The Evolution of Brand Communication
Brand communication in marketing has changed dramatically in recent years. According to Hubspot, 70% of business-to-consumer marketers have acquired customers through Facebook. 52% of online adults use two or more social media sites (Pew Research Center). It used to be a one-way medium, where companies told customers about themselves through advertisements. Now communication is a two-way process where customers can research and interact with companies with whom they choose to do business.
When communication was one-way, companies did not have to worry about what customers had to say about their brand. Customer opinions died with only the few people they knew and wanted to tell. Now, companies must continuously monitor what is being said about their brands because there are endless forms of communication available between consumers.

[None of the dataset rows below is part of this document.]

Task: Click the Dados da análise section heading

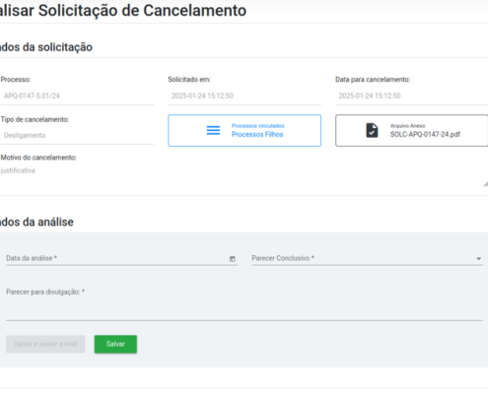Action: tap(36, 222)
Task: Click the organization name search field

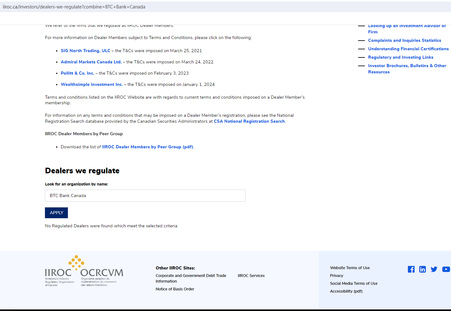Action: pyautogui.click(x=145, y=195)
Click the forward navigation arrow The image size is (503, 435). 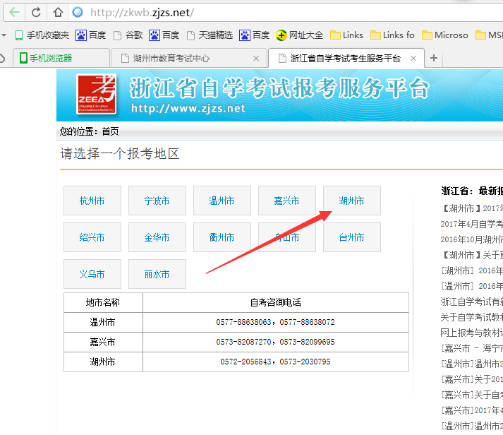pos(35,13)
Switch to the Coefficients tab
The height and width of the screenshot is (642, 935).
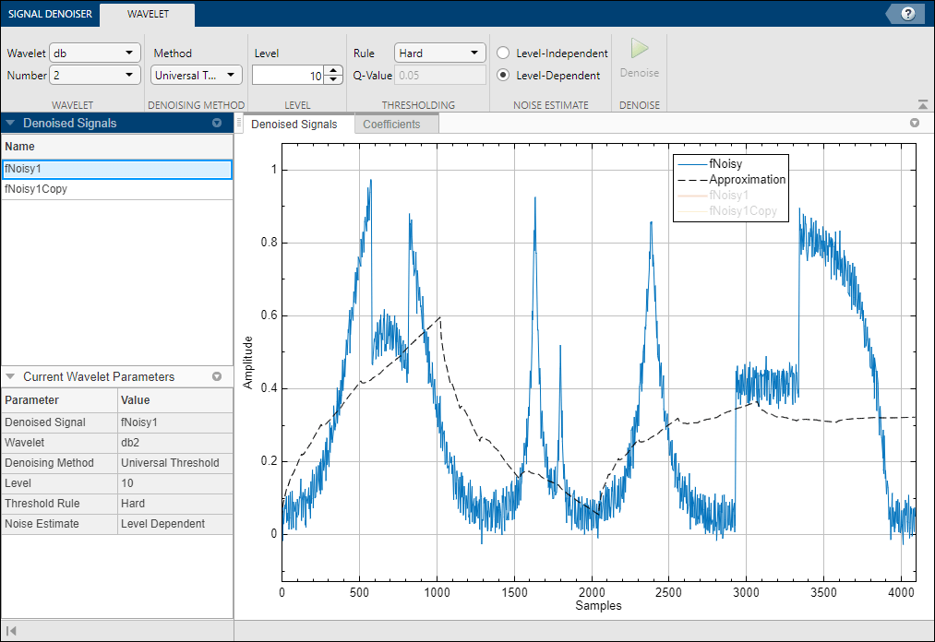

Without knowledge about what is being communicated about your company and brand, you could be losing customers based on word-of-mouth interactions or previous customer reviews. Many of today’s customers trust these forms of communication more than traditional marketing tactics, such as advertisements. If you are not monitoring every channel of communication, your brand’s reputation could be at risk before you even realize it.
Risks of a Damaged Reputation
Building a reputation from scratch can be easy – no one knows who you are. You can build your brand up to be anything you want it to be. But a damaged reputation is much harder to rebuild. Customers are more likely to remember and discuss bad experiences over good experiences. In a survey done by American Express in 2014, 60% of people said they always share their bad experiences and tell nearly three times more people about a bad experience than they do about a good one.
If your brand reputation is in jeopardy for whatever reason, here are a couple suggestions to help you begin the process of rebuilding.
1. Take Responsibility
The first step is admitting that something is wrong. If a customer writes about a bad experience with your company, apologize to that customer on the same review. By doing this, the customer – and other consumers – will see that you are serious about fixing your mistakes. This alone could start to re-shape the customer’s opinion about your company.
2. Don’t Ignore the Negative
Learn from customers’ negative reviews. After all, reputation is based on what customers perceive to be true about your company. Understanding the source of negative perceptions can assist you in repairing possible weaknesses that actually exist within your systems and processes .
Proactive reputation management will help you to protect this most valuable of assets.